Мы полезли в чащу. Сразу начался небольшой подъем; дорогу указывал Нгуи, похлопывая меня то по правой ноге, то по левой. Наконец я заметил леопардово ухо и фрагмент пятнистой кожи на шее и плече. Я выстрелил туда раз, потом другой; леопард не двигался и не рычал. Мы вернулись на открытое место. Я перезарядил дробовик, и мы пошли к западной границе зарослей, где стояла машина.
— Куфа, — сказал Чаро. — Мзури кубва сана.
— Куфа, — поддержал Мтука.
И он, и Чаро видели леопарда, а я нет. Они выбрались из машины, и мы вместе полезли опять в чащу. Я попросил Чаро держаться сзади со своим копьем, но он ответил:
— Нет, бвана. Леопард мертв. Я видел, как он умер.
Нгуи принялся расчищать проход, а я прикрывал его с дробовиком. Он ожесточенно размахивал пангой, словно заросли были главным врагом. Вместе с оруженосцем Отца они выволокли труп леопарда из кустов и швырнули в кузов. Это был славный леопард, и мы охотились на него правильно и весело, как братья, без белых охотников, инспекторов и егерей, и он был настоящий камба, приговоренный к смерти за бессмысленную резню на незаконной Шамбе, где тоже жили камба, и все мы были вакамба, и требовалось срочно выпить.
Чаро выразил желание осмотреть нашу добычу вблизи, потому что он дважды бывал в когтях леопарда. Он показал мне, куда угодил заряд картечи: в плечо, рядом с раной от первой пули; остальные выстрелы, по-видимому, застряли в густых ветвях. Я рассеянно кивнул: на душе было радостно, день удался, мы потрудились на славу, и хотелось поскорее вернуться в лагерь, в тень, к холодному пиву.

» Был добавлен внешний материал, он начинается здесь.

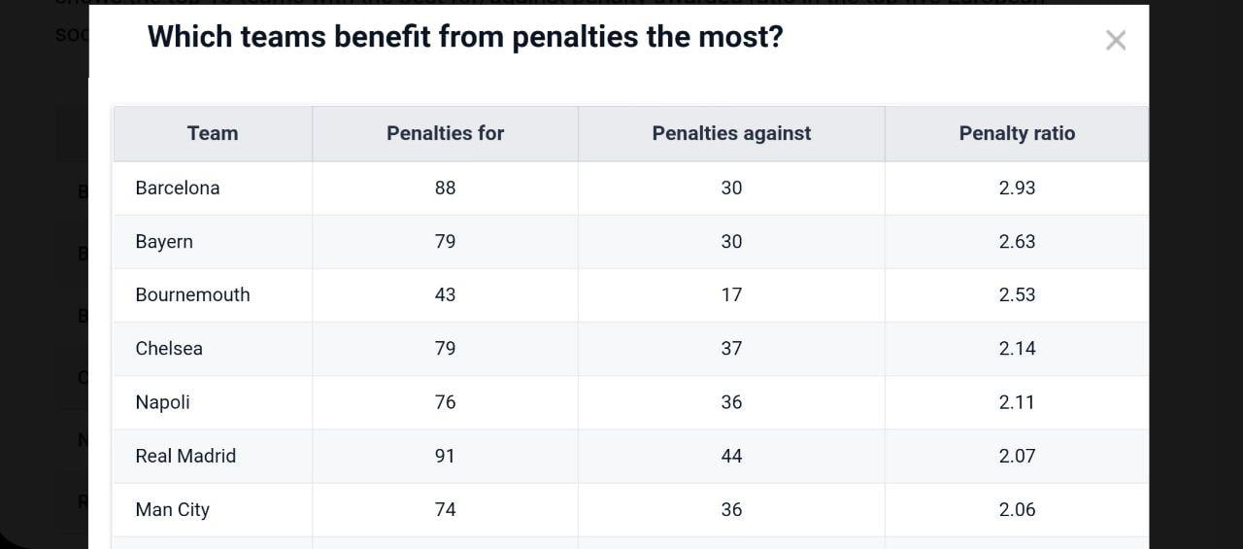Sort by Penalties for column
Screen dimensions: 1243x549
(x=445, y=134)
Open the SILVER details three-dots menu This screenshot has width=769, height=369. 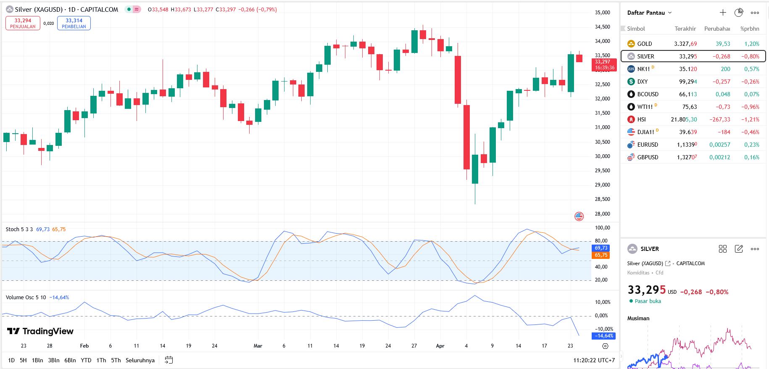(755, 249)

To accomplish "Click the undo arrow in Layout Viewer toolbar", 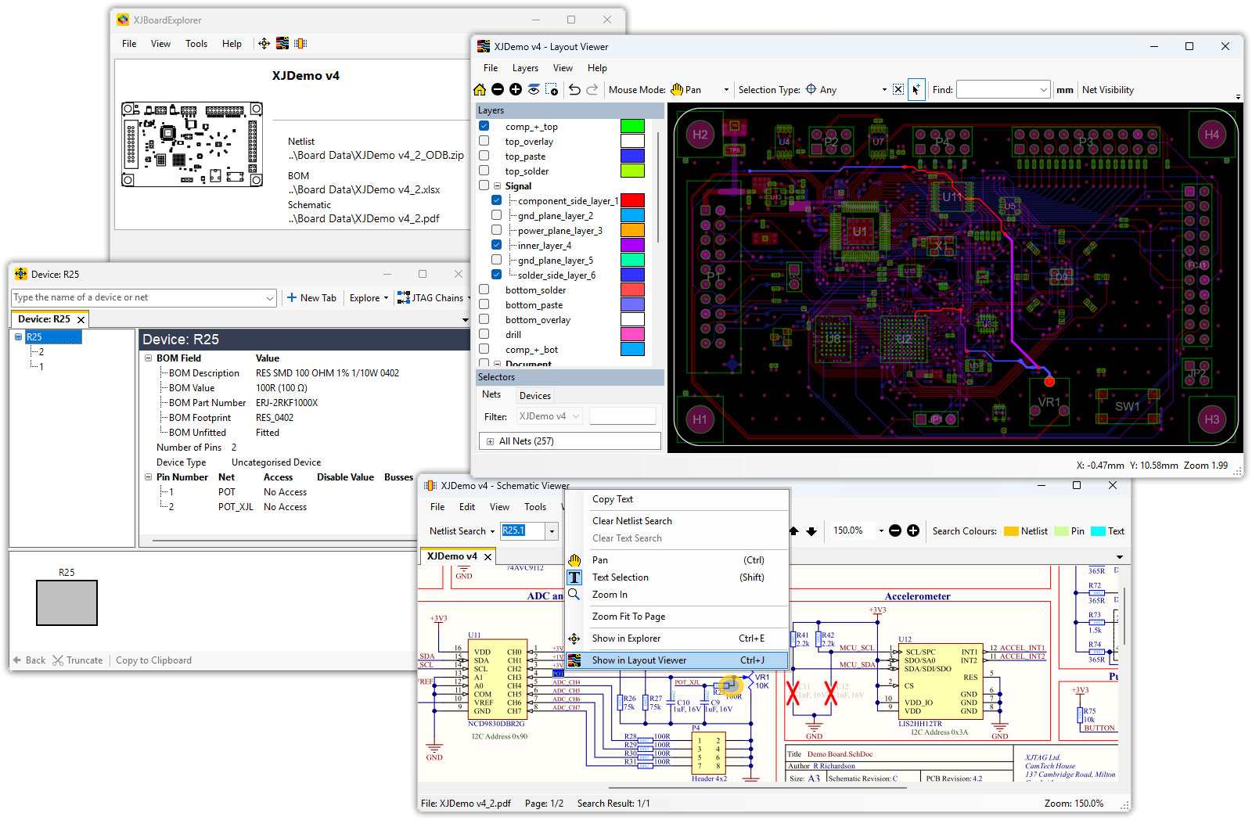I will pyautogui.click(x=574, y=90).
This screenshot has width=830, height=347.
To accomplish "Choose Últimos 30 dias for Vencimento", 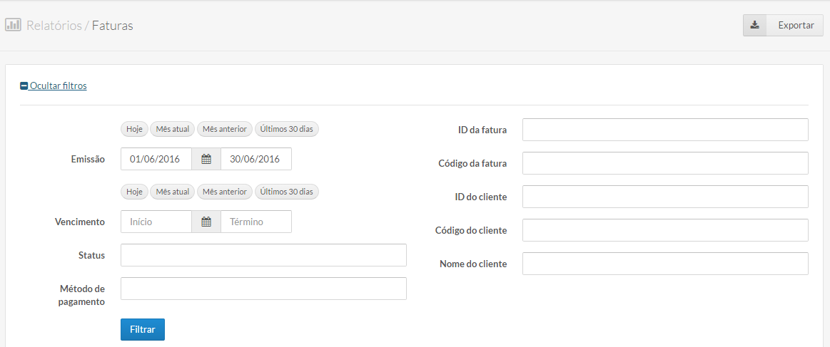I will point(288,192).
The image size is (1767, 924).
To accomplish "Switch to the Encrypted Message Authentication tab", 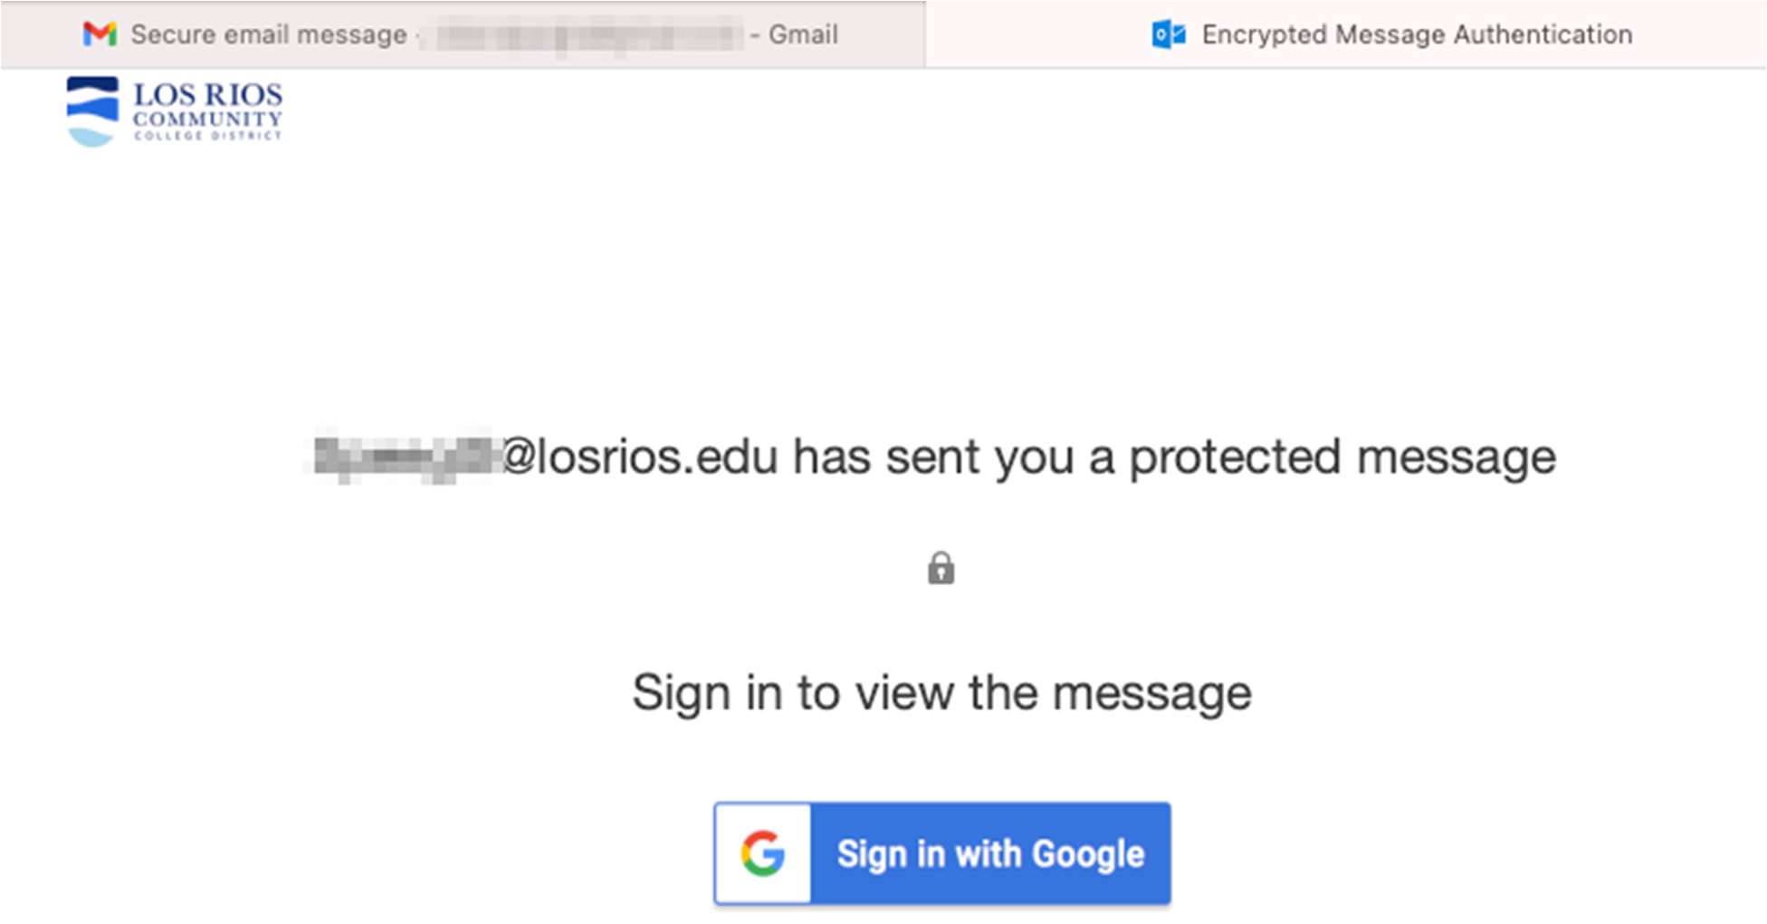I will [1346, 34].
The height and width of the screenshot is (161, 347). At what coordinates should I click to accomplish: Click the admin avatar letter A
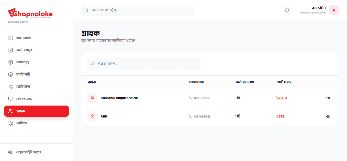pos(334,10)
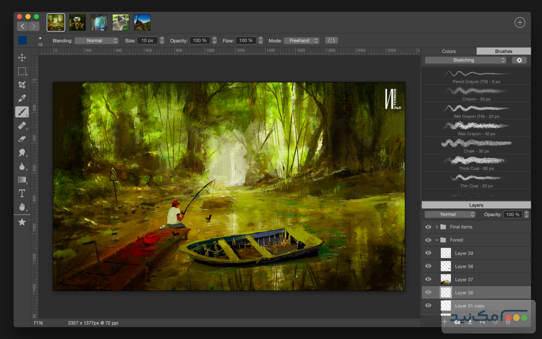Open the Sketching brush category dropdown
Screen dimensions: 542x339
tap(465, 60)
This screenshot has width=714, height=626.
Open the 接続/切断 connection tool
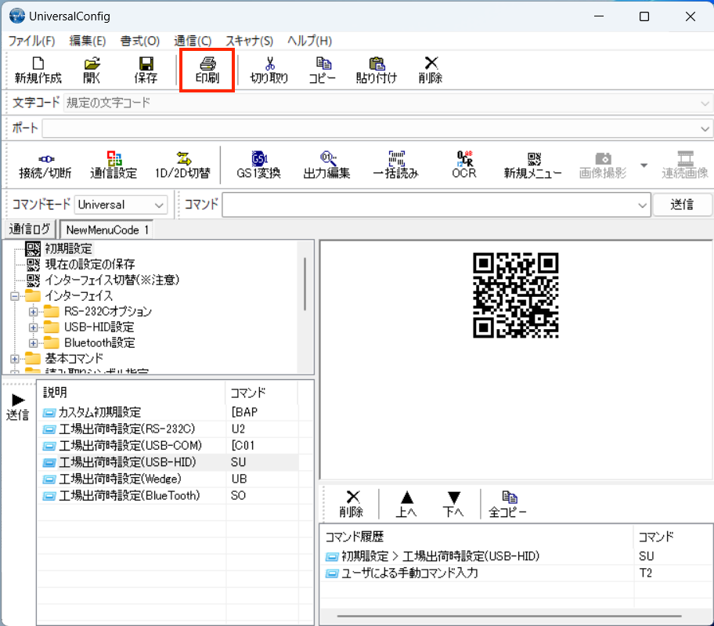click(45, 165)
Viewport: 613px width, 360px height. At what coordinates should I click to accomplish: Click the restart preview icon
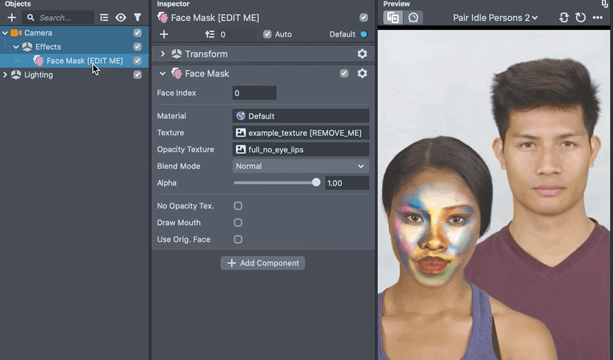tap(580, 17)
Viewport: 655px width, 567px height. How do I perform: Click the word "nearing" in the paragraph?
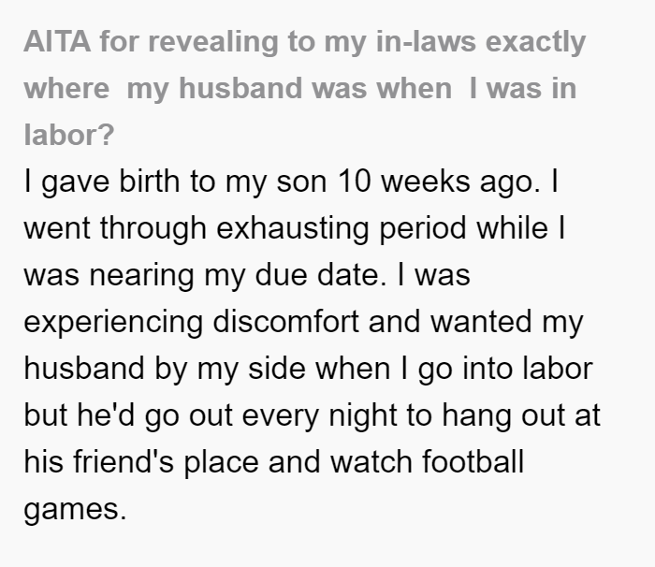click(141, 275)
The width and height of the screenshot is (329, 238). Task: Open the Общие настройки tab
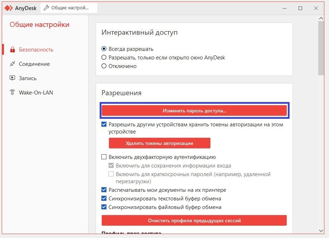coord(69,8)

Мы въехали в лагерь, беспрерывно гудя клаксоном; к нам бежали люди. Кейти светился от радости и гордости. Чаро остался смотреть, как свежуют леопарда, а мы пошли к палаткам.
Фотографироваться я не стал.
— Пига фото? — спросил Кейти, и я ответил:
— Пига шиш.
Нгуи с оруженосцем Отца занесли ружья в палатку и сложили на кровать мисс Мэри. Повесив фотоаппарат на крючок, я приказал Мсемби накрыть стол под деревом и принести холодное пиво и кока-колу для Чаро.
Мвинди сказал, что мне следует принять ванну, воду он нагреет мигом. Я ответил, что обмоюсь в рукомойнике, и попросил свежую рубаху.
— Тебе нужна большая ванна.
— Позже. Сейчас слишком жарко.
— Как же ты кровь отмывай, что от чуй?